Feb. 2: The scandal moved to the Hildescheim diocese where one of the two accused former Jesuit priests served as pastor from 1982 to 2003. Two cases of sexual assault were known. Bishop Josef Homeyer said from today's perspective the allegations were seriously and implications for further developments were clearly underestimated. The Germany bishops were set to discuss the abuse issue at their plenary meeting to be held in Freiburg from Feb. 22 to 25.

Feb. 3: In Berlin, cases of abuse surfaced by one priest who was also a religion teacher at Notre Dame Catholic School. The Berlin archdiocese announced an investigation. Shortly therafter, Hans Langendorfer, secretary of the bishops' conference, said all cases of abuse would be investigated.

Feb. 7: Lawyer Ursula Raue, representing the Jesuit order, said that 30 former pupils of Canisius College had been abused. Additional cases were revealed in Bonn, Hamburg and St. Blaise. Pope Benedict XVI condemened sexual abuse of minors shortly thereafter as a violation of the rights of children.

Feb. 12: Berlin Cardinal Georg Sterzinky said the credibility of dedicated priests and teachers should not be destroyed because of the guilt of individuals. He also acknowledged shortcomings in the investigation of abuse cases.

Feb. 16: Bishop Walter Mixa of Augsburg attributed the abuse cases to increasing sexuality in public life and pointed to what he called abnormal sexual preference. He said incidents within the church were small.

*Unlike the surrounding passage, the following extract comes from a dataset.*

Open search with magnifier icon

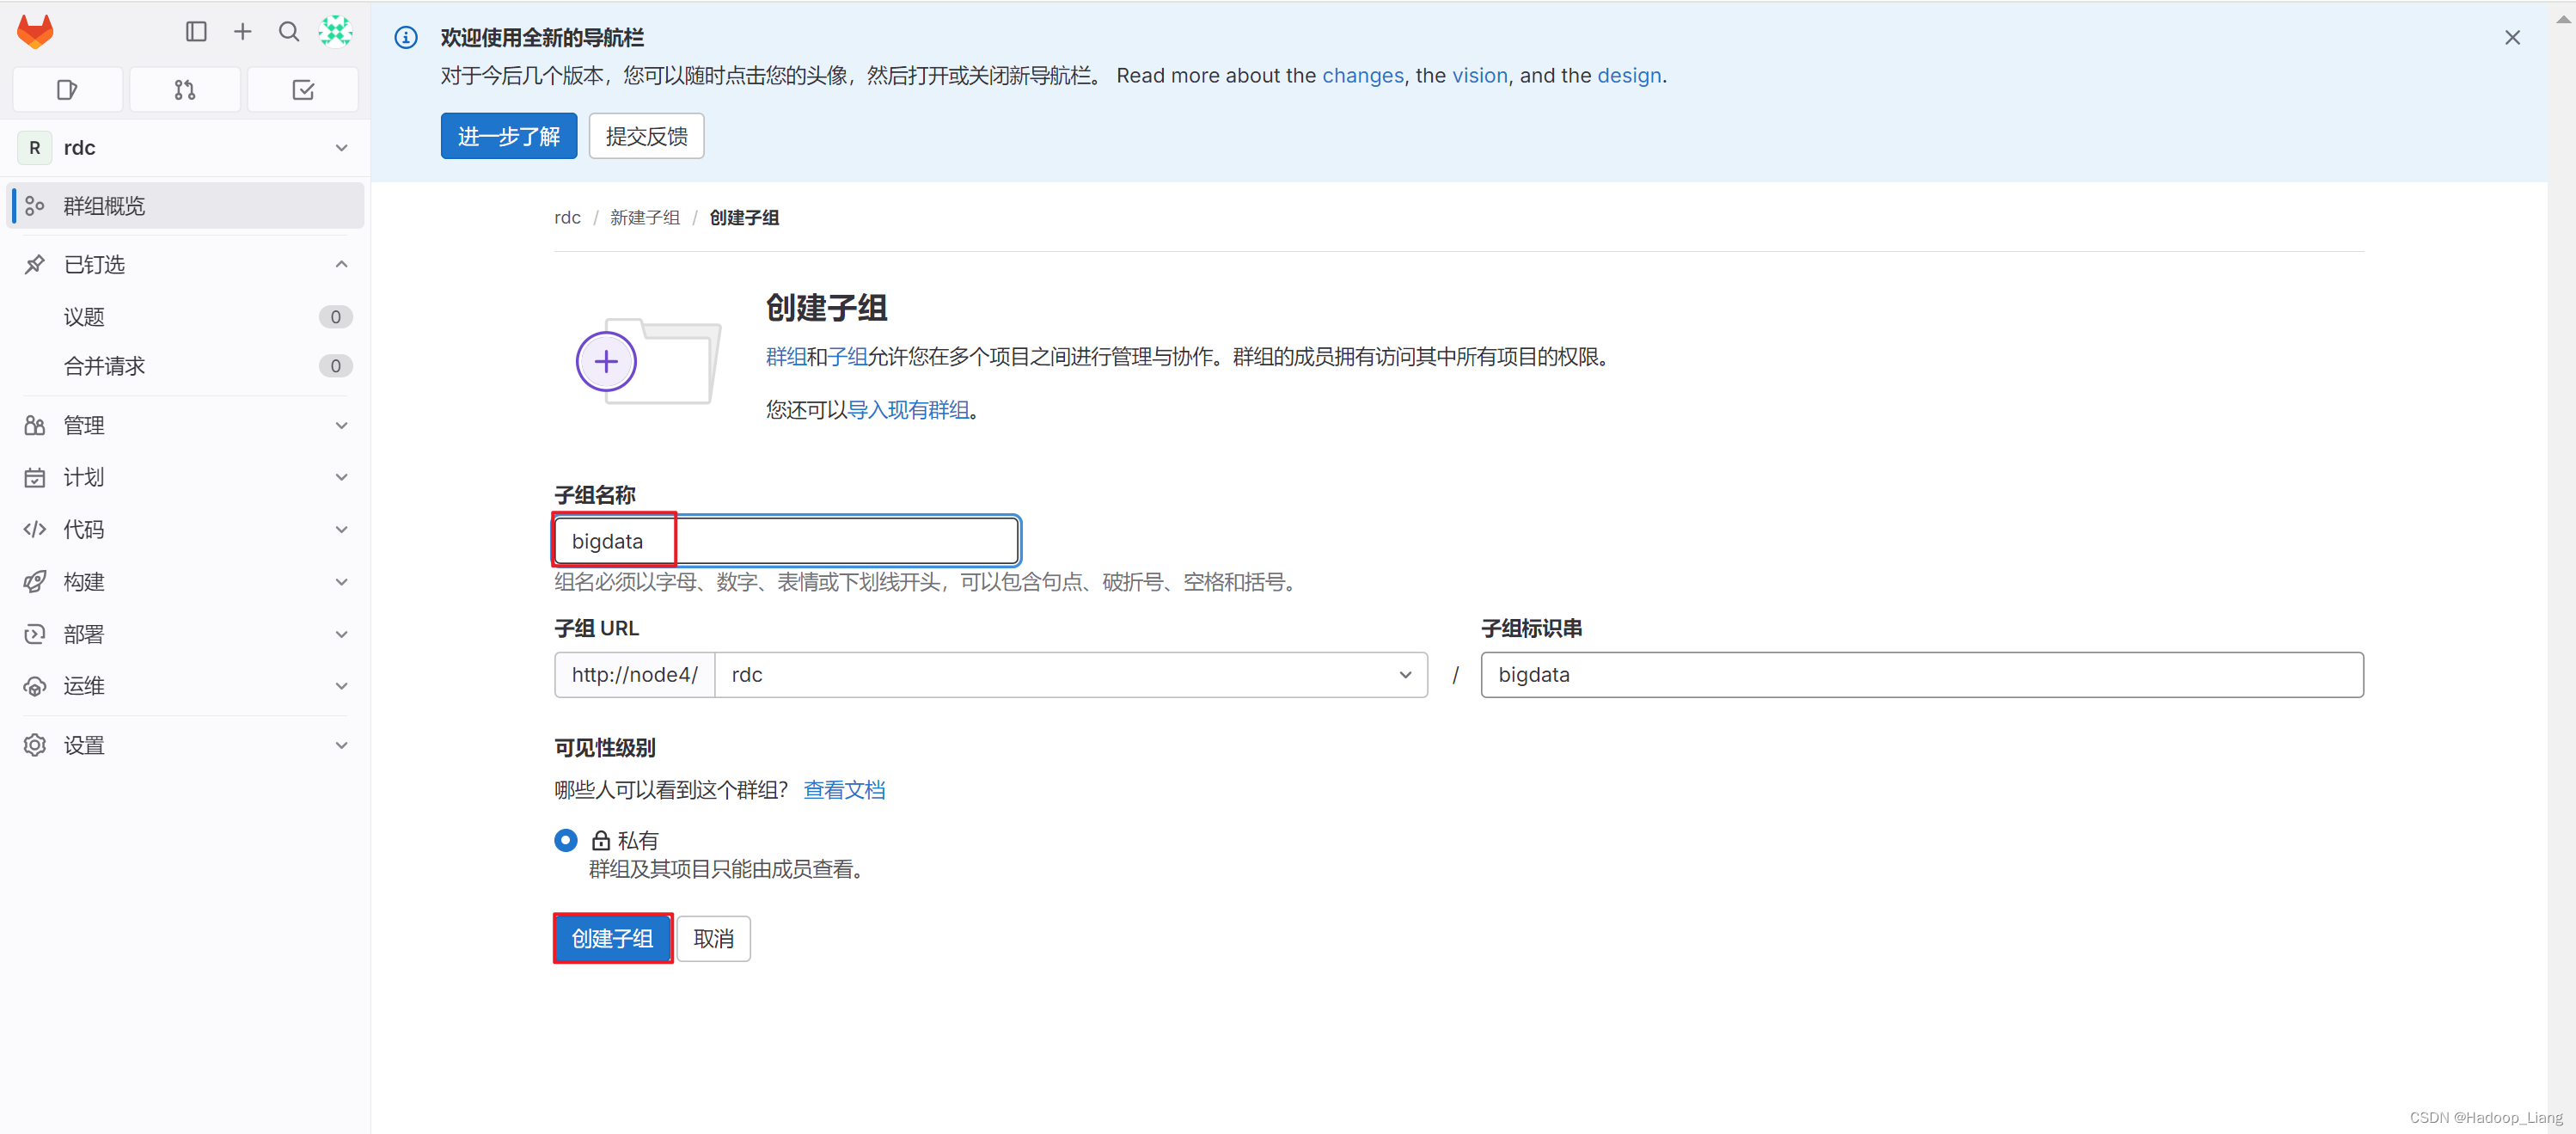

Feb. 18: At least 115 victims of abuse since the 1950s were known in Jesuit schools. The sexual assaults were not isolated but were systematically committed. Meanwhile, reports on cases of sexual abuse involving the Pallottines began to surface. A student at the former St. Albert Seminary on the Rhine river Near Bonn said two years ago he reported that he and two other boys were abused in the early 1960s by a priest. The accused priest left the order in the 1960s and the school closed in 1967.

Feb. 20: Abuse cases were reported at two former homes of the Salesians of Don Bosco in Augsburg and Berlin. Also affected were the Daughters of Charity and a former children's home in Upper Swabia, the Marist board school in Mindelheim, Bavaria, and the former Franciscan boarding school in Grosskrotzenburg, Hanau. A large number of abuse allegations were made against former employees of the Franz-Sales House in Essen, a well-known facility for disabled people. An allegation was also made at St. Louis College. The federal justice minister urged the bishops to take action.

Feb. 22: Archbishop Robert Zollitsch, who heads the bishops' conference, is expected to make his first statement on the scandal at the bishops spring meeting.